Melzer beat Ferrer twice last year, but in Monte Carlo Ferrer was too good after falling behind a break in the first set. Melzer did not look like the same player who had ushered Federer out of the tournament, and all credit goes to Ferrer. The Spaniard kept making Melzer play high balls on his backhand side, and he never let the Austrian get any rhythm. Melzer largely self destructed against an unerring Ferrer, who rolled to a 6-3, 6-2 victory. Ferrer did not drop a set all week until he ran into a man named Nadal, and that eventually was that.
Nadal’s capturing Monte Carlo seven years in a row is a feat probably only he could realized. Monte Carlo is not Roland Garros, and a Masters 1000 event is not a major. But the fact remains that Monte Carlo is one of the premier clay court tournaments, one of the three or four biggest on that surface. No one has any business winning a tournament of this stature so many times in a row. But then again, there has not been anyone quite like Nadal ever before in the history of tennis, and we may not see a similarly indefatigable figure with his charisma ever again.
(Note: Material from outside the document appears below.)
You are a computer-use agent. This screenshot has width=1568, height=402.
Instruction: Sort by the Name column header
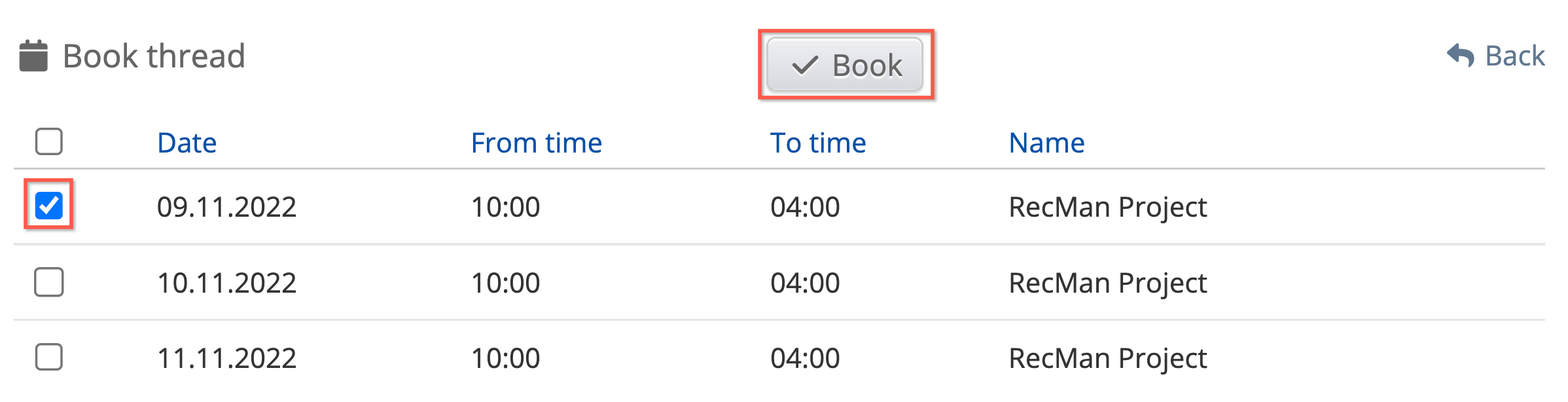pyautogui.click(x=1046, y=143)
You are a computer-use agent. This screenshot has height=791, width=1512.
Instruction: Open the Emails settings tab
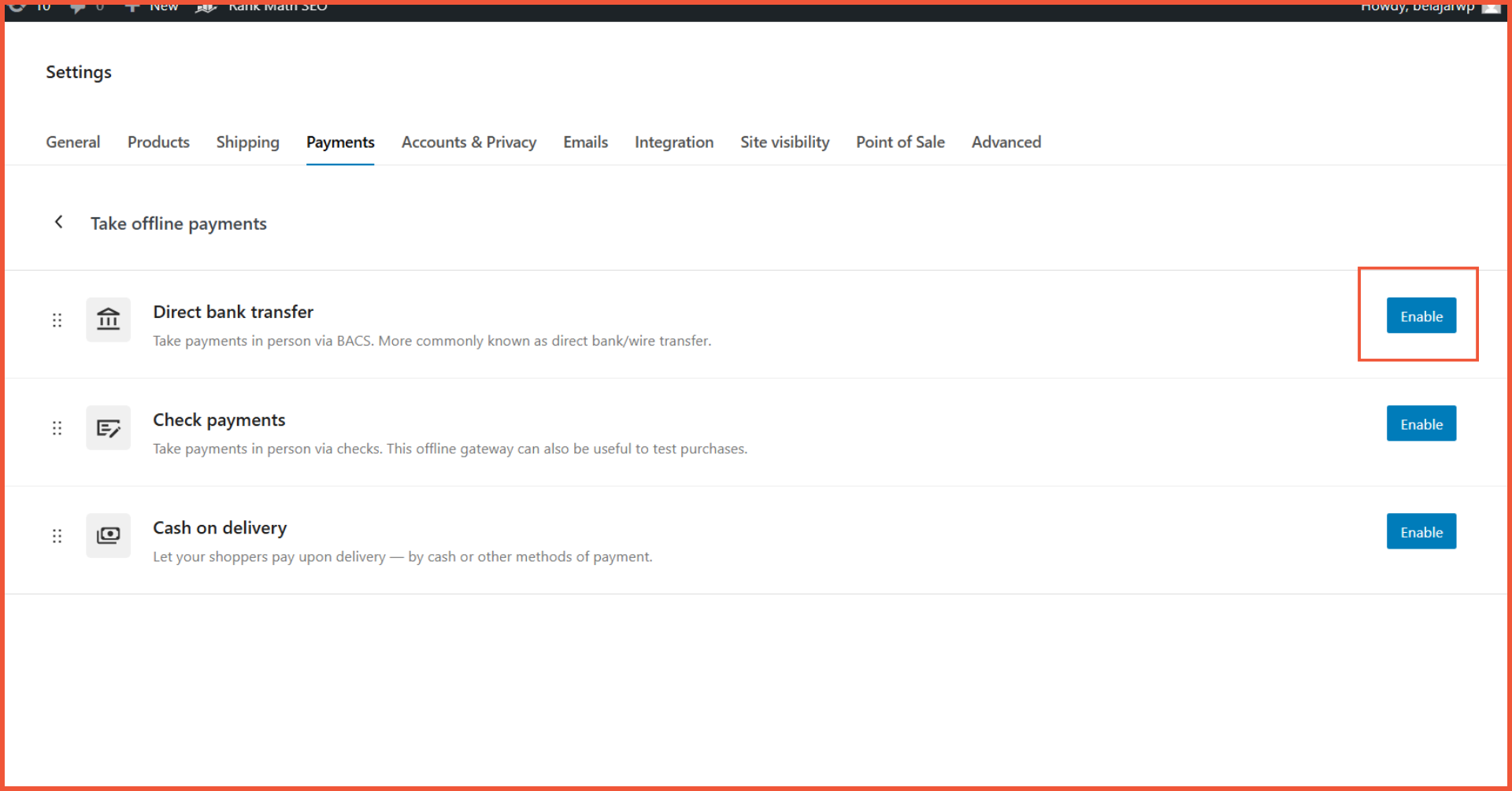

Nadal was not simply fighting David Ferrer in the final of Monte Carlo. He was battling himself, and for him that must have been the most foreign of feelings. A part of him was afraid he might lose. He knew he lacked his customary sense of self. He was uncomfortable in many ways. But Nadal came through in the end despite his uncharacteristic insecurity. It was inspiring to watch him get out of his own way in the end, and get on with his clay court mastery. He has won 29 consecutive clay court matches since his fourth round setback against Robin Soderling in 2009 at Roland Garros. He has an astounding clay court career match record of 208 wins against only 16 losses. He has his first title of 2011.
Rafael Nadal is right where he wants to be, ready to celebrate another banner year on clay. When he wins Monte Carlo, the sky is historically the limit.